## [Problem]
Copy each line of the data below in which the word "computer" can be found.

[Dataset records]
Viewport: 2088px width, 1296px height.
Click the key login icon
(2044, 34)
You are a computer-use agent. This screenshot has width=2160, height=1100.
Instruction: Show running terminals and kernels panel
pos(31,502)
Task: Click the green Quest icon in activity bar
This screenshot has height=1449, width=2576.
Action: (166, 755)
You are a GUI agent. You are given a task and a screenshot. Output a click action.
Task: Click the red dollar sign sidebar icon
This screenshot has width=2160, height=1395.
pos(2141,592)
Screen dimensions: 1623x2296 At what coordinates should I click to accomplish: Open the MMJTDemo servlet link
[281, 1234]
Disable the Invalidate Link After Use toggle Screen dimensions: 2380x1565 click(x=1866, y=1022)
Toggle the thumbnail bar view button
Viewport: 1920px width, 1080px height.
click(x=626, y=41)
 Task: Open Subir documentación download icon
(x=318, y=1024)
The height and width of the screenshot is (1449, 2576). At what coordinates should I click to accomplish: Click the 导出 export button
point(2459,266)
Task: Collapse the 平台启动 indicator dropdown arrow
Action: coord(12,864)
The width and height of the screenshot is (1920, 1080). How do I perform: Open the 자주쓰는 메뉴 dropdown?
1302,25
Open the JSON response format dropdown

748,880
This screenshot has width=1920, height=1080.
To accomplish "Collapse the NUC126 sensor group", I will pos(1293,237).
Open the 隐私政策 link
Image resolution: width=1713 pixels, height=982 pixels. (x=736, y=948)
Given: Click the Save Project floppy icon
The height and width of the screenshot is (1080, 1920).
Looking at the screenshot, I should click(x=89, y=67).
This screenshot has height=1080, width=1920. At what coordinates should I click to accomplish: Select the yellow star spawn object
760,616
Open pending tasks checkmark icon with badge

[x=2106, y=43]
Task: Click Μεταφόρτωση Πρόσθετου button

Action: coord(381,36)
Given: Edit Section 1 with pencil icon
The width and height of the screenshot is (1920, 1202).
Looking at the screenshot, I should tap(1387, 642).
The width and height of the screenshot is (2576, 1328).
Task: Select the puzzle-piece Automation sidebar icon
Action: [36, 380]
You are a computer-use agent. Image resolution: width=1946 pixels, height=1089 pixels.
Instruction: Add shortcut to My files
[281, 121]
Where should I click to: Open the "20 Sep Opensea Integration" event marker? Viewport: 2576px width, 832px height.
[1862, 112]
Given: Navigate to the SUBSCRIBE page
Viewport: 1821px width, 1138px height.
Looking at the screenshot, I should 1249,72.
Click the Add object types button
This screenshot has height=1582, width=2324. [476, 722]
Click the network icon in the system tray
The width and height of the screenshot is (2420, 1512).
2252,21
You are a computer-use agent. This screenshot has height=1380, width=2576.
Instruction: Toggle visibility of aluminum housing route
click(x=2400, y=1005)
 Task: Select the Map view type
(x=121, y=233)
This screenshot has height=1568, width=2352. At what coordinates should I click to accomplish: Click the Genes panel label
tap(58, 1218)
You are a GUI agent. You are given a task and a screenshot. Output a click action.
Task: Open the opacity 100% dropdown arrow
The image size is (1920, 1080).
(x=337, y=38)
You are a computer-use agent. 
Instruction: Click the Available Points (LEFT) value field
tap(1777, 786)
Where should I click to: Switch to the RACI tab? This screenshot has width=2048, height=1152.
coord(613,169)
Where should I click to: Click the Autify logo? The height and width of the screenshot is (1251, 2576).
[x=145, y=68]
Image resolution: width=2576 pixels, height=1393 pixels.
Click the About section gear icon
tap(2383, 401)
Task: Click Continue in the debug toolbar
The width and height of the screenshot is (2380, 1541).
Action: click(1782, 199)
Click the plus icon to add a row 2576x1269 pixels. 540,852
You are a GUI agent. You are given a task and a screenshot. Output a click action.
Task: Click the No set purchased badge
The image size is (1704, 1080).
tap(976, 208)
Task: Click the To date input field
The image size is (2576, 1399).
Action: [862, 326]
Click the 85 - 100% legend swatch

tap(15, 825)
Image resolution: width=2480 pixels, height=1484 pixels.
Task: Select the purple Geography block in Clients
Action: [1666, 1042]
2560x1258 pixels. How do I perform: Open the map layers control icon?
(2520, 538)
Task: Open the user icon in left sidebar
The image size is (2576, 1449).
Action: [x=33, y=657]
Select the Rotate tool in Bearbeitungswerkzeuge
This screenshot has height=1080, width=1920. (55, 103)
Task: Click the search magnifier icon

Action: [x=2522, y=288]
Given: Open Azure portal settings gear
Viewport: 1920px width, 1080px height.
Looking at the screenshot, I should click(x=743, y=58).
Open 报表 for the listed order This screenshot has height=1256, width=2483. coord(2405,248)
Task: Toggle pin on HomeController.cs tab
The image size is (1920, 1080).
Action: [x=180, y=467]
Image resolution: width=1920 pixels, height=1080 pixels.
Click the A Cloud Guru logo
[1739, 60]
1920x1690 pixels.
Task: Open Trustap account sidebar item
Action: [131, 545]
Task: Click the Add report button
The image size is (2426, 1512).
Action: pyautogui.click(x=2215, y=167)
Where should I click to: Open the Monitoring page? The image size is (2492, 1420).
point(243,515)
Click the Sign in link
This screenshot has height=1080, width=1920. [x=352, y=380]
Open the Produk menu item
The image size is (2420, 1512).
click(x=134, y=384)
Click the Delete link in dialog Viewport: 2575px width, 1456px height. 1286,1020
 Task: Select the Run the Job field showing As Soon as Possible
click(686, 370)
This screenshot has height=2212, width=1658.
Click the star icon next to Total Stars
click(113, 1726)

## [Written response]
You are a computer-use agent. This screenshot has width=2160, height=1100.
You are a computer-use agent. Image resolution: width=1946 pixels, height=1089 pixels.
You are a computer-use agent. This screenshot has height=1380, width=2576.
You are a computer-use agent. 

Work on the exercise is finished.